* JOBS
1. In the post on the Ellerdale Project, which knowledge database does its semantic search engine build on?
2. Quote the Ellerdale Project post word for word between "What they've revealed" and "be advertising based.", inclusive.

* DOCUMENT SEGMENT
* * * * *

10 November 2009

The Ellerdale Project - new semantic search/trends

The Ellerdale Project (@ellerdale) has just emerged from stealth mode with a couple of discreet tweets. Art van Hoff (@avh) and collaborators have been working on this for a while now and I've been very curious to see what they come up with.

What they've revealed so far is a semantic search engine which builds on Freebase to search for topics instead of keywords. If you haven't heard of it, Freebase is a semantic general knowledge database that takes Wikipedia and makes it more structured allowing easier automated processing (as opposed to human reading). Zing, van Hoff's previous gig, used Freebase , so he's no newcomer to its capabilities. It'll be interesting to see what he does with it.

Ellerdale is indexing the web too, but a lot of their focus seems to be on Twitter. They map hashtags to topics, keep track of trending topics, and show a real-time stream of relevant tweets. No hint as to what their business model might be, but one might guess that it'll be advertising based.

* * * * *

* ENTRIES

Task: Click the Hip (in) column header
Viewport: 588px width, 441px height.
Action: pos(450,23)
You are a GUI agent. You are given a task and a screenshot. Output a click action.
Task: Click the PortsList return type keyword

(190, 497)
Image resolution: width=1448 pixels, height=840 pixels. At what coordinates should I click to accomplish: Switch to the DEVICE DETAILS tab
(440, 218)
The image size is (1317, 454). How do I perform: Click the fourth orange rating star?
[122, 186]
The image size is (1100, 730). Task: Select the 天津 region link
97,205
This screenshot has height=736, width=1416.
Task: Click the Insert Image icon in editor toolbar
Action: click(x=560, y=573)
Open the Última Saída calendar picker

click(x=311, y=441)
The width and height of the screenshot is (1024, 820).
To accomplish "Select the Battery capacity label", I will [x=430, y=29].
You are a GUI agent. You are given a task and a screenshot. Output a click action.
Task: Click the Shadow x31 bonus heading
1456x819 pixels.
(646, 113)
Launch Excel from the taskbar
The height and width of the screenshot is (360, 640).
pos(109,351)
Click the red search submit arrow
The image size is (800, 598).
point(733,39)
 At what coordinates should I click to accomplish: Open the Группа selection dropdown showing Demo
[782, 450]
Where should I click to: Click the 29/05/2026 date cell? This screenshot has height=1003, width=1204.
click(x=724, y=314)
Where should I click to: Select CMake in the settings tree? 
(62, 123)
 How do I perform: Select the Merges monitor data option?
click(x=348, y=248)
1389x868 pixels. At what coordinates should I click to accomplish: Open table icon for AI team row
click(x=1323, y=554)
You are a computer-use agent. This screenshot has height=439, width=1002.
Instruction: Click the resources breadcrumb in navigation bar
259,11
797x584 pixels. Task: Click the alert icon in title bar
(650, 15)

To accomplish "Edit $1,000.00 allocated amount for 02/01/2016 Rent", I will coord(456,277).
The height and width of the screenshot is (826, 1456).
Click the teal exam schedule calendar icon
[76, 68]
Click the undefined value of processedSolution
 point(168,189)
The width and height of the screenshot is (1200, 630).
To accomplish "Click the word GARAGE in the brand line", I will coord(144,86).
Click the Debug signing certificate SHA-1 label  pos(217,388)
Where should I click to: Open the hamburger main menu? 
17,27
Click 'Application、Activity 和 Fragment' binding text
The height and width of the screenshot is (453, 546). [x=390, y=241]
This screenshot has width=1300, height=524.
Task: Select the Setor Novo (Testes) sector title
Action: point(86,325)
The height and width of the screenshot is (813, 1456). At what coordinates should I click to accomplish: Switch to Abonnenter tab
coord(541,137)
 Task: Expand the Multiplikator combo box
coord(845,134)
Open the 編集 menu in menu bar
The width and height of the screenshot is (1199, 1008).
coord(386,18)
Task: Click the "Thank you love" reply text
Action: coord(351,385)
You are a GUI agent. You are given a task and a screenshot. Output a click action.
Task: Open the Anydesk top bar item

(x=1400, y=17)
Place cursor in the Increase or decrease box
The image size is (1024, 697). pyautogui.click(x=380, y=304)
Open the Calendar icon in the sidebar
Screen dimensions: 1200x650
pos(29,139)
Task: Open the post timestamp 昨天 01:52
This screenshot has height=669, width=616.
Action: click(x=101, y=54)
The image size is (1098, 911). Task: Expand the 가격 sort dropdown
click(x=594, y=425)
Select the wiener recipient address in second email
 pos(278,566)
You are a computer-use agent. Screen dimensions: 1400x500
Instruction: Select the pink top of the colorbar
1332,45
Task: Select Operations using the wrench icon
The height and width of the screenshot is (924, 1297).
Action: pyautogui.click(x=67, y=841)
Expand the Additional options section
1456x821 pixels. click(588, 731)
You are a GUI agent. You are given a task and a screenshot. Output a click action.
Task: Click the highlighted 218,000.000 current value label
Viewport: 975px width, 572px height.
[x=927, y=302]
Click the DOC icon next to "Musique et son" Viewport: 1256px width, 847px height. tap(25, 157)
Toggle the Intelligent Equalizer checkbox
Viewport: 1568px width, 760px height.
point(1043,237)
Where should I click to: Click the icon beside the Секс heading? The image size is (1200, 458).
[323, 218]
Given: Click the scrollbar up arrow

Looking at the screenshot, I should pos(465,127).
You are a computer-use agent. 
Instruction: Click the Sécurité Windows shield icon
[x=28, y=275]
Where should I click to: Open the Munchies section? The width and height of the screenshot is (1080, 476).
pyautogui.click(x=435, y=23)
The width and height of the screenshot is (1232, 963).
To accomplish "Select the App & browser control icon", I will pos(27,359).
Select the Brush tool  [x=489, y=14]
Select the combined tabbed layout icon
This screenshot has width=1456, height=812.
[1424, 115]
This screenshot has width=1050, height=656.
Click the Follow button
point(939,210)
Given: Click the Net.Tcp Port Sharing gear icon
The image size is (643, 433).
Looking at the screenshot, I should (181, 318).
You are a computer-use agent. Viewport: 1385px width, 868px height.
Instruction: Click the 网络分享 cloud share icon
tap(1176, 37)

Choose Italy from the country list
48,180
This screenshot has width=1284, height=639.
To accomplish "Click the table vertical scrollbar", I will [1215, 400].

* * * * *

* EXPECTED OUTPUTS
1. Freebase

2.
What they've revealed so far is a semantic search engine which builds on Freebase to search for topics instead of keywords. If you haven't heard of it, Freebase is a semantic general knowledge database that takes Wikipedia and makes it more structured allowing easier automated processing (as opposed to human reading). Zing, van Hoff's previous gig, used Freebase , so he's no newcomer to its capabilities. It'll be interesting to see what he does with it.

Ellerdale is indexing the web too, but a lot of their focus seems to be on Twitter. They map hashtags to topics, keep track of trending topics, and show a real-time stream of relevant tweets. No hint as to what their business model might be, but one might guess that it'll be advertising based.